Exercise: Go through the records line by line. Report how many lines contain "accomplish", with nothing else.
—————
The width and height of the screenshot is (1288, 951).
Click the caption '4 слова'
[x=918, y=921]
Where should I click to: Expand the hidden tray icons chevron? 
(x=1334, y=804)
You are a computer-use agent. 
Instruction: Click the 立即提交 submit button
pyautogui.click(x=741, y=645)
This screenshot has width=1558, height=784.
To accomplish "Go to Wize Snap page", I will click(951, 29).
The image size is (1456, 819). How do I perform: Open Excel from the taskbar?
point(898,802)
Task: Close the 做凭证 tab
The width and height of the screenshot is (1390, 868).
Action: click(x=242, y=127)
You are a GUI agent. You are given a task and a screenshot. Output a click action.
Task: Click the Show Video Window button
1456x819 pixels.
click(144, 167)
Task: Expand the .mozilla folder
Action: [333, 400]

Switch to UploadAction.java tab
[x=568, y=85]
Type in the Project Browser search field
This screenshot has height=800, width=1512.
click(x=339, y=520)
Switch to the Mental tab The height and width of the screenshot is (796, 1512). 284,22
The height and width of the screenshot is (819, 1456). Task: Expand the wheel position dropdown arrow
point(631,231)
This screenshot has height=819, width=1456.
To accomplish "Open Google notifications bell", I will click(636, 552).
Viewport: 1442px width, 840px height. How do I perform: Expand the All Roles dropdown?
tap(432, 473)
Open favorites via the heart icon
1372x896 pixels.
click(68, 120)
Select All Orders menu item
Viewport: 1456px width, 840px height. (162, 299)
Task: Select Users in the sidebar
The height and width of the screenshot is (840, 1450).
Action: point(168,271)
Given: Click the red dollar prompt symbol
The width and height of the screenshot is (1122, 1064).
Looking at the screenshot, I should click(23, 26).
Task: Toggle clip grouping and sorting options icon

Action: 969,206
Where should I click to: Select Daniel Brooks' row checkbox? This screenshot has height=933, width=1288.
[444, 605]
—————
Answer to this exercise: 2